The situation is similar in Shajahanpur, Moradabad, Amroha and Bareilly districts. In Amroha, a 30-year-old man with these symptoms died last Friday. Three days later, his 26-year-old wife and 60-year-old father succumbed to the same infection.

According to medical practitioners, a substantial rise in such infections is recorded every year in August and September as monsoon make way for autumn. “The change in climate affects the immunity of the human body and makes it prone to new infection. All these cases can be attributed to these infections,” said Dr UD Singh, an expert of communicable diseases.

Read more: Death too frequent a visitor at Gorakhpur’s BRD Medical College

Though the health department is yet to determine the causes of the infection, tepid response of the patient and his family after infection has also pushed the death graph upwards. “Often, the patients are brought to us after a delay of three to four days which gives us a very small chance to cure the patient” said a senior government doctor.

However, such deaths are reported across the region every year, yet the health administration makes no preparations in advance. “The health department sends team to villages where these cases are reported but does nothing to prevent the infection. Simple awareness and availability of basic medicines can decrease the mortality rate,” believes DR UD Singh. “Also, the department must make efforts to identify the causes which lead to such infection,” he added.
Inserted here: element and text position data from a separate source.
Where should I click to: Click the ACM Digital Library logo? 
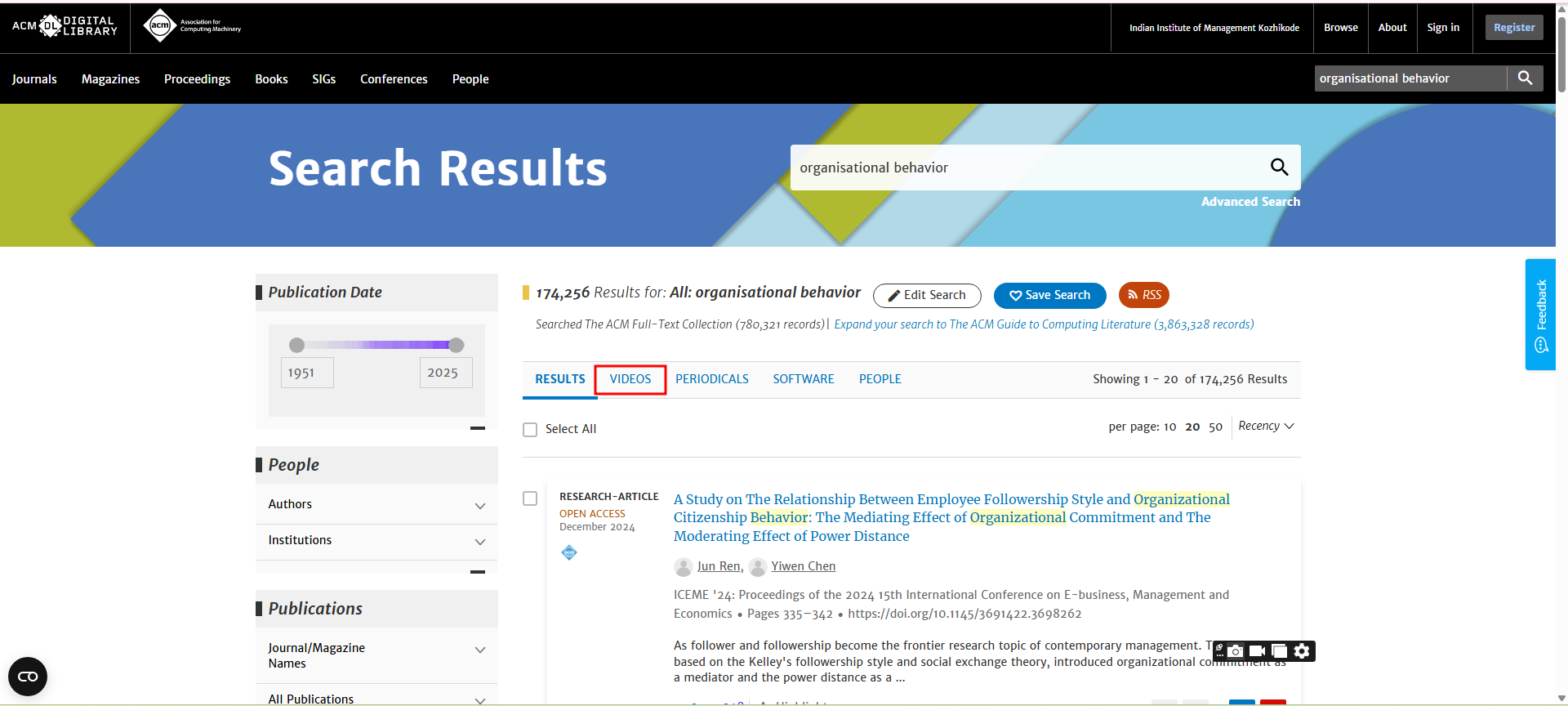[65, 26]
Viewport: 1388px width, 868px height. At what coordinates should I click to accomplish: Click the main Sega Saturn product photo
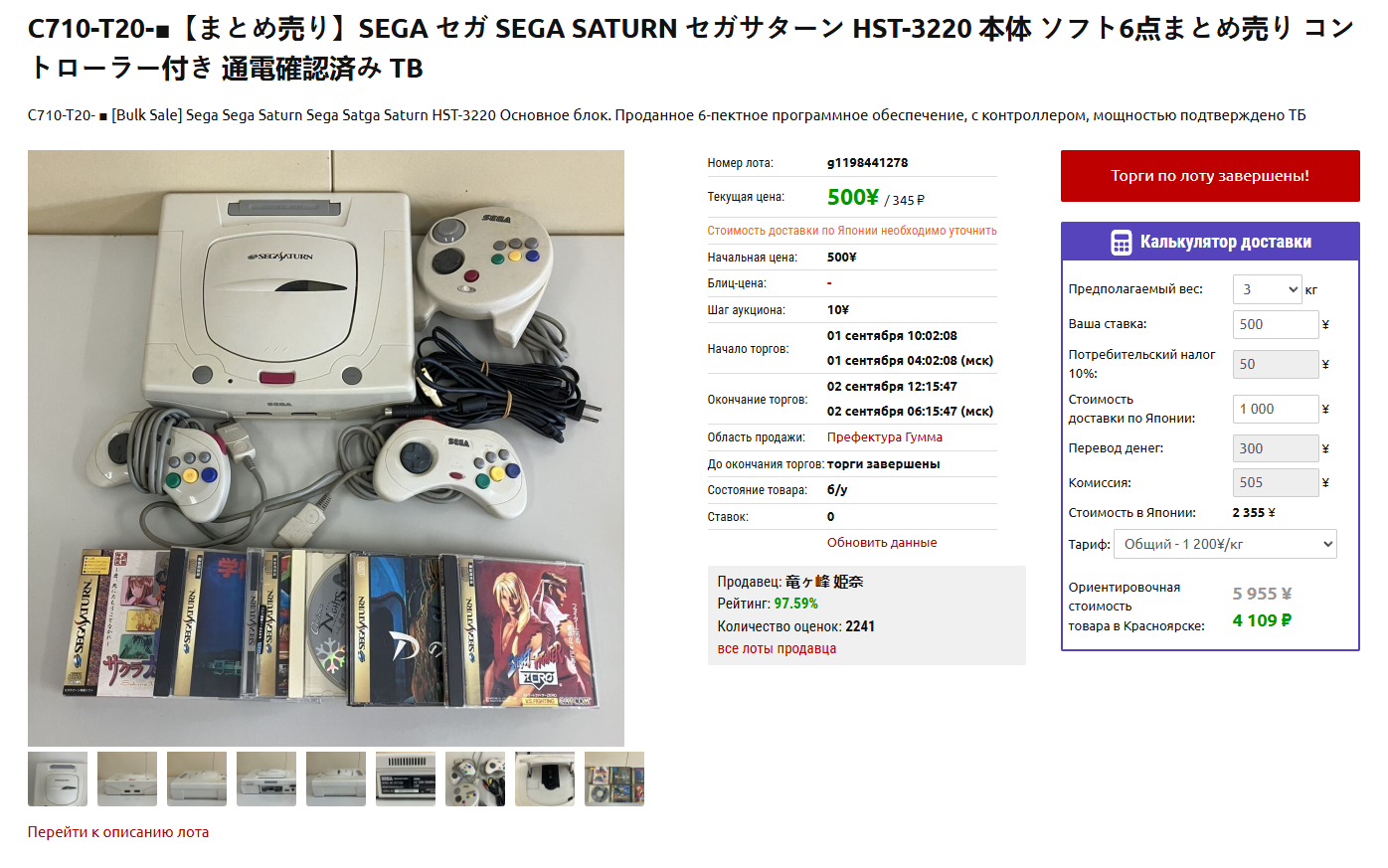tap(326, 448)
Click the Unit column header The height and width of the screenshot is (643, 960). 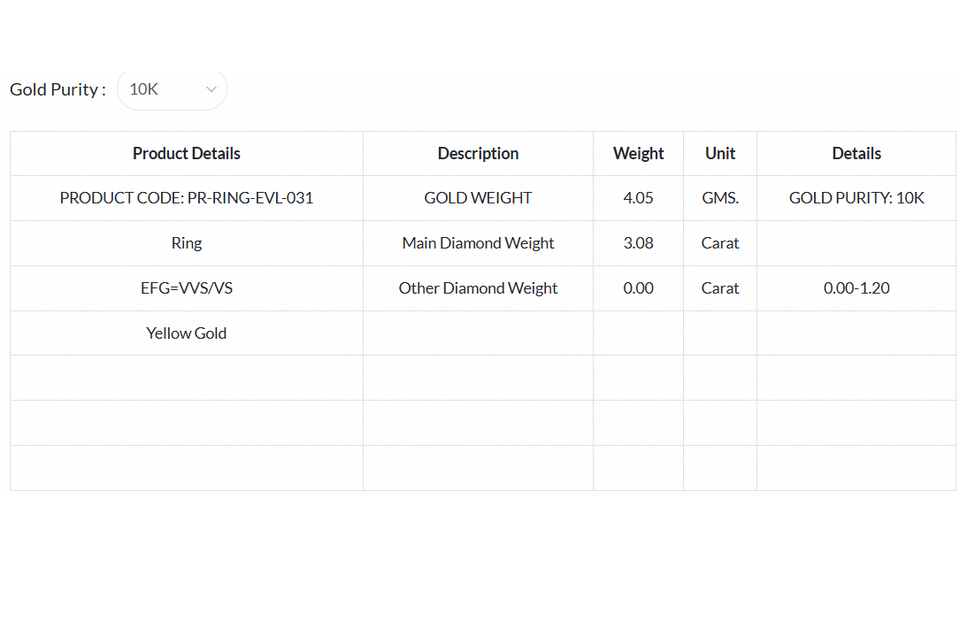[720, 153]
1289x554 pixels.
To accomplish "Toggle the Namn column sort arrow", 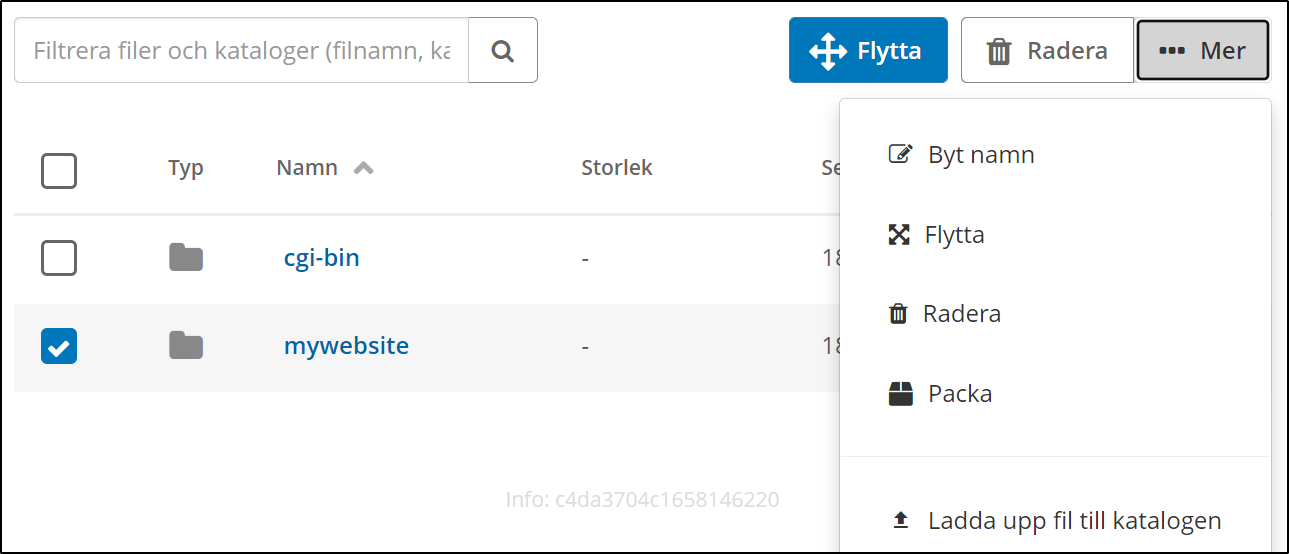I will [364, 168].
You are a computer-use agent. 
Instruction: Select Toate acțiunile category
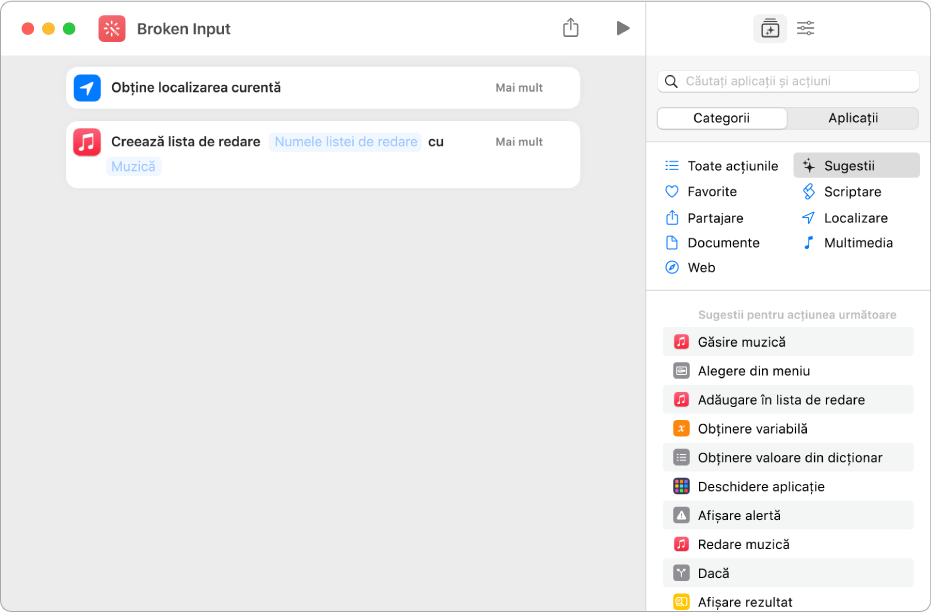coord(731,166)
Meanwhile, the teams of Integrated Disease Surveillance Project (IDSP), responsible for mapping the spread of such diseases, have been alerted. “ We have started collecting information about such cases from our teams which are present in various districts of the region.The information will be shared with the bodies concerned for a better understanding of the cause of deaths”, said Dr Meesam Abbas, IDSP, Bareilly unit.